Hi @monkeybutter and thanks for very interesting input!

It is interesting that you propose using a channel for the reduce operation. I had not even thought about that option, so I will need to think more about this :)

Off arm though, it seems that specifying how to produce the reduce operation in the IPs in an early stage somewhat defeats the idea of keeping processes self contained: That is, you would want to keep all the logic for a particular reduce operation fully contained within one process. Therefor, I think I'm leaning towards the key-idea so far, since keys for data don't explicitly define how to do a reduce operation, but only provides the raw-data that can be used for it.
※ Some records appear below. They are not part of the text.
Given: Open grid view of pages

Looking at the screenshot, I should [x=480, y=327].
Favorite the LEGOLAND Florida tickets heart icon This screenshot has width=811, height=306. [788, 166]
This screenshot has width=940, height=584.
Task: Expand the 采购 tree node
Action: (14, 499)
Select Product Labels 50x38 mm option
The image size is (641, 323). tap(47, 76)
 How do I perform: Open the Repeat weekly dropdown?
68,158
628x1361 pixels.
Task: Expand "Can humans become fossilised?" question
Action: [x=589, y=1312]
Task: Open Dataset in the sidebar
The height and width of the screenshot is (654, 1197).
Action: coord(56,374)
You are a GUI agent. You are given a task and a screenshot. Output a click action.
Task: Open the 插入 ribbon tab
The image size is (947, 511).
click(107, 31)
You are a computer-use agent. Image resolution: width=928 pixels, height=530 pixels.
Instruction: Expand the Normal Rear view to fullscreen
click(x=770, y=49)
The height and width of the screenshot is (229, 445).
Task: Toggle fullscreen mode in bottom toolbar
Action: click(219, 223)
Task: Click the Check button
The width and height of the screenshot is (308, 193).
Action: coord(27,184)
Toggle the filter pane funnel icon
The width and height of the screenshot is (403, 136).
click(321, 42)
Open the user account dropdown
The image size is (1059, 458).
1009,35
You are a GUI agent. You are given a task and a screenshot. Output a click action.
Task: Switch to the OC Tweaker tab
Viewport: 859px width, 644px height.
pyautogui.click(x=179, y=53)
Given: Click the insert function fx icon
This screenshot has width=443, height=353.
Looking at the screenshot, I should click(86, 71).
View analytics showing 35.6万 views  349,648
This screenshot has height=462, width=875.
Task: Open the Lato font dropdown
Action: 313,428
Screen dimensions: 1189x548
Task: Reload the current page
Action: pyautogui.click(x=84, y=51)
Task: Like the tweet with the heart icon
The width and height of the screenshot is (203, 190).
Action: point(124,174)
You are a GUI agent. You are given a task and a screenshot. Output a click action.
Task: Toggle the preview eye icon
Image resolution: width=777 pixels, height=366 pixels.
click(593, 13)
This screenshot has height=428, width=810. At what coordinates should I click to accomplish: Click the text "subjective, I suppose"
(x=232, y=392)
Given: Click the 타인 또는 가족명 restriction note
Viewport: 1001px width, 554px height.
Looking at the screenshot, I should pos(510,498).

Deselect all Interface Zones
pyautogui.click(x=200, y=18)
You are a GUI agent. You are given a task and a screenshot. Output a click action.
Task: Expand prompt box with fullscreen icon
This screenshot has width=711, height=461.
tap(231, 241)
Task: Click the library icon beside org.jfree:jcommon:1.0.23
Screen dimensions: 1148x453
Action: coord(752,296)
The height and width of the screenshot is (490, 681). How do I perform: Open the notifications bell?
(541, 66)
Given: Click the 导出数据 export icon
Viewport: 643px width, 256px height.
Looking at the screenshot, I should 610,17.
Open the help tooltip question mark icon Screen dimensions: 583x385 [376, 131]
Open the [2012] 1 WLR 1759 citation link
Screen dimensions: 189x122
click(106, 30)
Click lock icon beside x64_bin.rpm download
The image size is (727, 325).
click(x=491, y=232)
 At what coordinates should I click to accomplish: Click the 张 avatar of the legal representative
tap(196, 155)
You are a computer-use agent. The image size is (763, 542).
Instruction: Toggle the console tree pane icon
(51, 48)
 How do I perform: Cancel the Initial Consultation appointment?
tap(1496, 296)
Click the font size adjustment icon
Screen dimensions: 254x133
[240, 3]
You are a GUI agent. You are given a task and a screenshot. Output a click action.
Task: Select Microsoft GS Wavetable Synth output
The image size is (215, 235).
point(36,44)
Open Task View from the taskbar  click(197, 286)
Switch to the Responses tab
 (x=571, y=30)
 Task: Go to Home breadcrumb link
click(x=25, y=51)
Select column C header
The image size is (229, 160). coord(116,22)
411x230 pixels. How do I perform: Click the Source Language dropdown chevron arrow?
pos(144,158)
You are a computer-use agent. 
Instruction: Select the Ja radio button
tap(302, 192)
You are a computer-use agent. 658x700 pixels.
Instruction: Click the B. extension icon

Please correct me if I misunderstood!

Regarding multiple reduce operations, and what you call "creating processes on demand", this is, AFAIS, what the concept of FBP sub-networks are for, tightly coupled with sub-streams. That is, given some kind of delimiter for sub-streams (in JP Morrisons FBP book, they are special open/close bracket IPs), a new sub-network will be "lauched" (exactly as you are on to) once a sub-stream is opened. It will then run until the sub-stream is closed, whereafter it is terminated.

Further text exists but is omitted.